_DATA EXCERPTS_
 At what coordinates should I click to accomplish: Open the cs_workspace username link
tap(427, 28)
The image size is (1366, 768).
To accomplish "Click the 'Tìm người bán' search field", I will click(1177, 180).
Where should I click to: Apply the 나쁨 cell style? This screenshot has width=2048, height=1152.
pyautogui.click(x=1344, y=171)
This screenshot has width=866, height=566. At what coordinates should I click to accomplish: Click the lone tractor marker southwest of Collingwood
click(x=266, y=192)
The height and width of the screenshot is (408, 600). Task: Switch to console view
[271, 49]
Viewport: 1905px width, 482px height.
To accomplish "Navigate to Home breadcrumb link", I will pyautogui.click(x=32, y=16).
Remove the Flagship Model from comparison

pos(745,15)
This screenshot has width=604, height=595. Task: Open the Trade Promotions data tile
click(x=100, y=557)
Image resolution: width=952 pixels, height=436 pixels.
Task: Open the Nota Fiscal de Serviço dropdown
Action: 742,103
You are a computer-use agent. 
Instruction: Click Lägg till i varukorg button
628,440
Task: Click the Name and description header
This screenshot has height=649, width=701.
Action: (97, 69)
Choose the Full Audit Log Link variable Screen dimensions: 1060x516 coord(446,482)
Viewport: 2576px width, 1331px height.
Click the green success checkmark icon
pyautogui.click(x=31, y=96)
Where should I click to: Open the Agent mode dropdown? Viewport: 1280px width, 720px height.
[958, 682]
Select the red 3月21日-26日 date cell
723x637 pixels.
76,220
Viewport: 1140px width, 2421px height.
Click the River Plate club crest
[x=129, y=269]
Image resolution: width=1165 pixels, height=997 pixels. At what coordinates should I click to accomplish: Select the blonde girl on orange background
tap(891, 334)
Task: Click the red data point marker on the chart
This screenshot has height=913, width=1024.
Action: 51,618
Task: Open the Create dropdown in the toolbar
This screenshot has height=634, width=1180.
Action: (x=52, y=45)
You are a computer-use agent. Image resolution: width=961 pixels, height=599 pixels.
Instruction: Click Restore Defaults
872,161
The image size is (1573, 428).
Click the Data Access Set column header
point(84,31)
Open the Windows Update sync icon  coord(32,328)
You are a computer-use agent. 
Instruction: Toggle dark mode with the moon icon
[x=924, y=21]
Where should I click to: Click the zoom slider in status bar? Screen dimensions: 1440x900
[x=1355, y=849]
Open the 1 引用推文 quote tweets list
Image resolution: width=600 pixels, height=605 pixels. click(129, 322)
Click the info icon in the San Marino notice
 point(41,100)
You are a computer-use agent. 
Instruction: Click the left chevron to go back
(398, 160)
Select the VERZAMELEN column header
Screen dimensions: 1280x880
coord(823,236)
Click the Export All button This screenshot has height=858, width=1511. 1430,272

_WORK TO DO_
Put each line of the entries above into a Markdown table with two columns, Row and Line. Number the rows in order and skip any blank lines.

_ANSWER BELOW_
| Row | Line |
|---|---|
| 1 |  At what coordinates should I click to accomplish: Open the cs_workspace username link |
| 2 | tap(427, 28) |
| 3 | The image size is (1366, 768). |
| 4 | To accomplish "Click the 'Tìm người bán' search field", I will click(1177, 180). |
| 5 | Where should I click to: Apply the 나쁨 cell style? This screenshot has width=2048, height=1152. |
| 6 | pyautogui.click(x=1344, y=171) |
| 7 | This screenshot has width=866, height=566. At what coordinates should I click to accomplish: Click the lone tractor marker southwest of Collingwood |
| 8 | click(x=266, y=192) |
| 9 | The height and width of the screenshot is (408, 600). Task: Switch to console view |
| 10 | [271, 49] |
| 11 | Viewport: 1905px width, 482px height. |
| 12 | To accomplish "Navigate to Home breadcrumb link", I will pyautogui.click(x=32, y=16). |
| 13 | Remove the Flagship Model from comparison |
| 14 | pos(745,15) |
| 15 | This screenshot has width=604, height=595. Task: Open the Trade Promotions data tile |
| 16 | click(x=100, y=557) |
| 17 | Image resolution: width=952 pixels, height=436 pixels. |
| 18 | Task: Open the Nota Fiscal de Serviço dropdown |
| 19 | Action: 742,103 |
| 20 | You are a computer-use agent.  |
| 21 | Instruction: Click Lägg till i varukorg button |
| 22 | 628,440 |
| 23 | Task: Click the Name and description header |
| 24 | This screenshot has height=649, width=701. |
| 25 | Action: (97, 69) |
| 26 | Choose the Full Audit Log Link variable Screen dimensions: 1060x516 coord(446,482) |
| 27 | Viewport: 2576px width, 1331px height. |
| 28 | Click the green success checkmark icon |
| 29 | pyautogui.click(x=31, y=96) |
| 30 | Where should I click to: Open the Agent mode dropdown? Viewport: 1280px width, 720px height. |
| 31 | [958, 682] |
| 32 | Select the red 3月21日-26日 date cell |
| 33 | 723x637 pixels. |
| 34 | 76,220 |
| 35 | Viewport: 1140px width, 2421px height. |
| 36 | Click the River Plate club crest |
| 37 | [x=129, y=269] |
| 38 | Image resolution: width=1165 pixels, height=997 pixels. At what coordinates should I click to accomplish: Select the blonde girl on orange background |
| 39 | tap(891, 334) |
| 40 | Task: Click the red data point marker on the chart |
| 41 | This screenshot has height=913, width=1024. |
| 42 | Action: 51,618 |
| 43 | Task: Open the Create dropdown in the toolbar |
| 44 | This screenshot has height=634, width=1180. |
| 45 | Action: (x=52, y=45) |
| 46 | You are a computer-use agent. Image resolution: width=961 pixels, height=599 pixels. |
| 47 | Instruction: Click Restore Defaults |
| 48 | 872,161 |
| 49 | The image size is (1573, 428). |
| 50 | Click the Data Access Set column header |
| 51 | point(84,31) |
| 52 | Open the Windows Update sync icon  coord(32,328) |
| 53 | You are a computer-use agent.  |
| 54 | Instruction: Toggle dark mode with the moon icon |
| 55 | [x=924, y=21] |
| 56 | Where should I click to: Click the zoom slider in status bar? Screen dimensions: 1440x900 |
| 57 | [x=1355, y=849] |
| 58 | Open the 1 引用推文 quote tweets list |
| 59 | Image resolution: width=600 pixels, height=605 pixels. click(129, 322) |
| 60 | Click the info icon in the San Marino notice |
| 61 |  point(41,100) |
| 62 | You are a computer-use agent.  |
| 63 | Instruction: Click the left chevron to go back |
| 64 | (398, 160) |
| 65 | Select the VERZAMELEN column header |
| 66 | Screen dimensions: 1280x880 |
| 67 | coord(823,236) |
| 68 | Click the Export All button This screenshot has height=858, width=1511. 1430,272 |